April gold closed $3.70 lower on volume of 195,925 contracts. Open interest declined by 3,460 contracts. Gold is currently on a sell signal, which means that speculators should be positioning themselves in order to acquire gold at lower prices. Do not short this market.
May silver closed $.12 lower on light volume of 46,202 contracts. Open interest increased by 586 contracts. Despite its weakness, silver has not moved to a sell signal. The market made a low of $31.62 per ounce on March 14, which is is $.02 above the low of 31.60 made on January 25. The key pivot point for silver on the upside is 32.88. If the market’s daily low is above the pivot point, a buy signal will be generated. Because volume is rather light in the futures contract, it might be wiser to trade one of the silver ETF’s.
The June Euro closed 77 points higher on volume of 316,551 contracts.
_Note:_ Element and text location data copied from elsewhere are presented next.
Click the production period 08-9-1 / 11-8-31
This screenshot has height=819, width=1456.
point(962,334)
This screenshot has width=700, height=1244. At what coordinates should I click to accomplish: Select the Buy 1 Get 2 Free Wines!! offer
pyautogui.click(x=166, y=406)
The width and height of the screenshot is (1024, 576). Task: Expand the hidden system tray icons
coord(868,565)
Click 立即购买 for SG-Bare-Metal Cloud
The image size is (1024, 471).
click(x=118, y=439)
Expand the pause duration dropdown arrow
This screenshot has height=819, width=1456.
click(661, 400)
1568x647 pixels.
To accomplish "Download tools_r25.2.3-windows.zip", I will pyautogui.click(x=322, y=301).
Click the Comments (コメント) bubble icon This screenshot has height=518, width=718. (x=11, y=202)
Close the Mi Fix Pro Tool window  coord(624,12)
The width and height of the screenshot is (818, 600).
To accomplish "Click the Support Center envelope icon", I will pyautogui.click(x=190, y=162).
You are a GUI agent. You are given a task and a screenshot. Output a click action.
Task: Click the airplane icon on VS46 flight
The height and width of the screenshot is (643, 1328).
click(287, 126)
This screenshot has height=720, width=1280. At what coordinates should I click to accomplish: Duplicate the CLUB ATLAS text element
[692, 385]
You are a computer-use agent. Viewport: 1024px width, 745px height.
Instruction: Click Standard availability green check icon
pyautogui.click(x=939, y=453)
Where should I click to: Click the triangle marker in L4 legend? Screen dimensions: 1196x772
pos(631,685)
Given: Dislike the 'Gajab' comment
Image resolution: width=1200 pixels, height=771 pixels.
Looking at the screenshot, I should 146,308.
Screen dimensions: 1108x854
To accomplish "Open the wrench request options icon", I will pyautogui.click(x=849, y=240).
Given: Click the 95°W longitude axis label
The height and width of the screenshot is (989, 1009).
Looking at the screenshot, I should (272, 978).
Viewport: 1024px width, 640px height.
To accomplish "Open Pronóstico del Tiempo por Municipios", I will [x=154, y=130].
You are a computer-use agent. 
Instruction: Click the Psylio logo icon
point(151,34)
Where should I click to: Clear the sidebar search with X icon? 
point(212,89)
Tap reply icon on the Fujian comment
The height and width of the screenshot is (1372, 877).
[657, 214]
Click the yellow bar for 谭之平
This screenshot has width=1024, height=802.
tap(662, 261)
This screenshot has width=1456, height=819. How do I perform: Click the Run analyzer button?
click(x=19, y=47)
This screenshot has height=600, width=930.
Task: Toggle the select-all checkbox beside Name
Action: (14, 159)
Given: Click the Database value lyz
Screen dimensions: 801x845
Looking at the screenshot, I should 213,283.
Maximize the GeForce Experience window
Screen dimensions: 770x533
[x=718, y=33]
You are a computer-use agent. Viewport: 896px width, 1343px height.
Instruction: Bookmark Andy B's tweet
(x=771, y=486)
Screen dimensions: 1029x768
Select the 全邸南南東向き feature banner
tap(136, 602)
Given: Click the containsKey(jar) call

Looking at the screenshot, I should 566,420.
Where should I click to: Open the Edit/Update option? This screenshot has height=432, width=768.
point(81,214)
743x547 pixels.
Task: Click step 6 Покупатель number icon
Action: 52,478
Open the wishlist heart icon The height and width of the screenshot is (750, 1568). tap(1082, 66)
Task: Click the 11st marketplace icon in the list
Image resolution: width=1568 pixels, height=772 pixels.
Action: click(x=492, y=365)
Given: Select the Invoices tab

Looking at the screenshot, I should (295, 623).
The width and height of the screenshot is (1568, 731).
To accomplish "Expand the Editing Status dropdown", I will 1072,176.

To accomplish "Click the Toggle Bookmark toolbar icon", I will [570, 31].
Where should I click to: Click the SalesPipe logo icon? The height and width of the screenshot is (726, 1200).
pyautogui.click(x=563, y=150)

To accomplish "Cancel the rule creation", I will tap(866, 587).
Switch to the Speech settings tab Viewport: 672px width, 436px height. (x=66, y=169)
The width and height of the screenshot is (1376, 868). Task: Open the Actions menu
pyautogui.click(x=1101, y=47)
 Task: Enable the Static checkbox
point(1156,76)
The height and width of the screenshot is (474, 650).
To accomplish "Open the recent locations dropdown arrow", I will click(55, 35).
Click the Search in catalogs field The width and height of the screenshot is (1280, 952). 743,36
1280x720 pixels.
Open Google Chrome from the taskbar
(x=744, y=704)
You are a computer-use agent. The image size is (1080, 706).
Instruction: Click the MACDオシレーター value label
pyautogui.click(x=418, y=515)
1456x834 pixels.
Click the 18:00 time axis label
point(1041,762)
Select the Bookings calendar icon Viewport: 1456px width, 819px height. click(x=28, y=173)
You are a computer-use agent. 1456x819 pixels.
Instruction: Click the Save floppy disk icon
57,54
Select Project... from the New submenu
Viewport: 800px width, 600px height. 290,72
Open interest increased by a massive 16,166 contracts. This is the second day in a row when the the Euro has advanced and open interest has been up substantially. This is anomalous behavior, and it should be taken seriously. I cannot remember when the Euro advanced two days in a row and open interest was up substantially both days. As I am writing this on March 19, the euro is 70 points higher, and is trading at 1.3250. As mentioned in previous posts, the exit point for all bearish positions is 1.3299.
S&P 500 E mini:
The June S&P 500 E mini closed 2.50 points higher on volume of 1,432,537 contracts. Open interest declined by 18,155 contracts. Put protection should be in place.
June treasury notes closed 7 1/2 points lower on volume of 1,304,051 contracts. Open interest declined by 14,436 contracts. the Commitment of traders Report showed that leveraged funds are heavily long treasury notes. As of the Friday report, leveraged funds held 422,914 contracts long and 221,774 contracts short. This means there is a tremendous amount of potential selling pressure if the market continues to move lower. As I am writing this on March 19, June notes are down 15 points and have made a new low for the move. On March 15, notes generated a sell signal, and I suggested that speculators wait for a rally before implementing short positions. There has been no rally and this underscores the weakness of the treasury note market. If the stock market takes a sharp tumble, I would expect notes to rally sharply.